Wednesday, 20 August 2008

Electric boat conversion - drive bearing


This bit certainly isn't unique to our conversion - it's a version of an "Aquadrive" bearing used to connect the drive shaft from the electric drive motor to the prop shaft.

In the photo, the drive shaft from the motor is coming up from below into the (green) bearing, with the prop shaft going off at the top.

What is crucial to our conversion is, note, how the bearing casing is bolted to a strut connected to the boat's "chassis" - so all thrusts (forward or reverse) from the propellor are transmitted to the boat via this bearing (or other linear sudden thrusts)... leaving the drive motor to only have to provide the rotational torque for the propellor.
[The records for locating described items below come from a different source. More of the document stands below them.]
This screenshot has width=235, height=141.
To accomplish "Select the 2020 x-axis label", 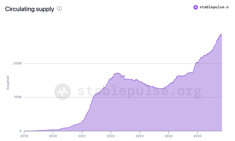I will [53, 136].
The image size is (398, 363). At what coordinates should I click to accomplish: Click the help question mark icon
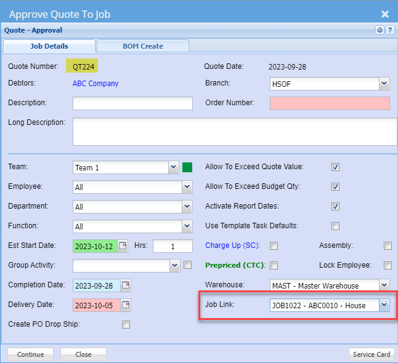pyautogui.click(x=390, y=30)
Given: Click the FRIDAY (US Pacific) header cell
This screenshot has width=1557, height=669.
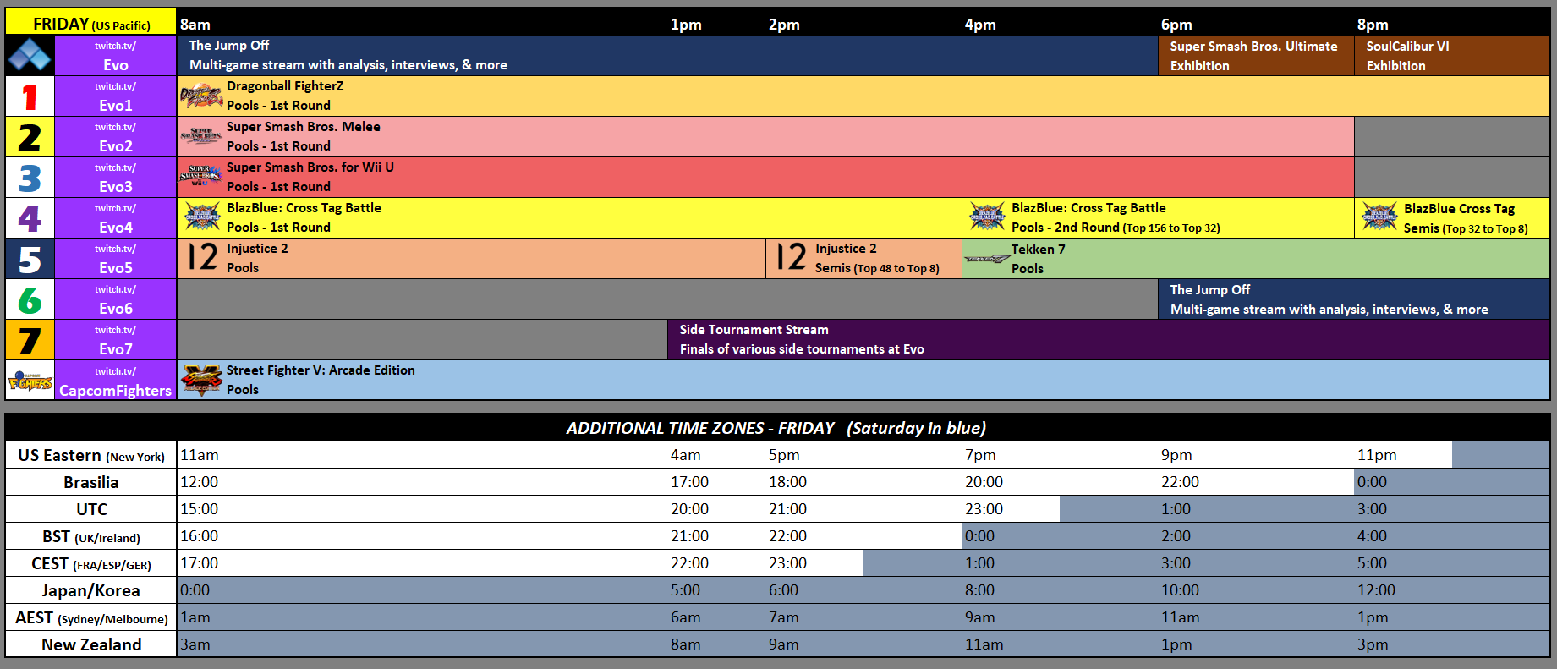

There are NO propellor-created nasty forces on the motor bearings so expected and experienced wear on those is trivial.

In practice, even at high power, the electric drive creates absolutely NO vibration (although there's a lot of water noise - especially water cavitation noises under the stern which sound quite like an angle grinder at top speeds!) At normal cruising speeds the drive is almost totally noiseless except for a slight electronic whine from the speed-control electronics.

The lack of vibration is quite startling - if one observes the top of a cup of coffee placed on the gas box above the deck, the surface of the coffee is totally still. And this is also true if the generator is running. Quite a result!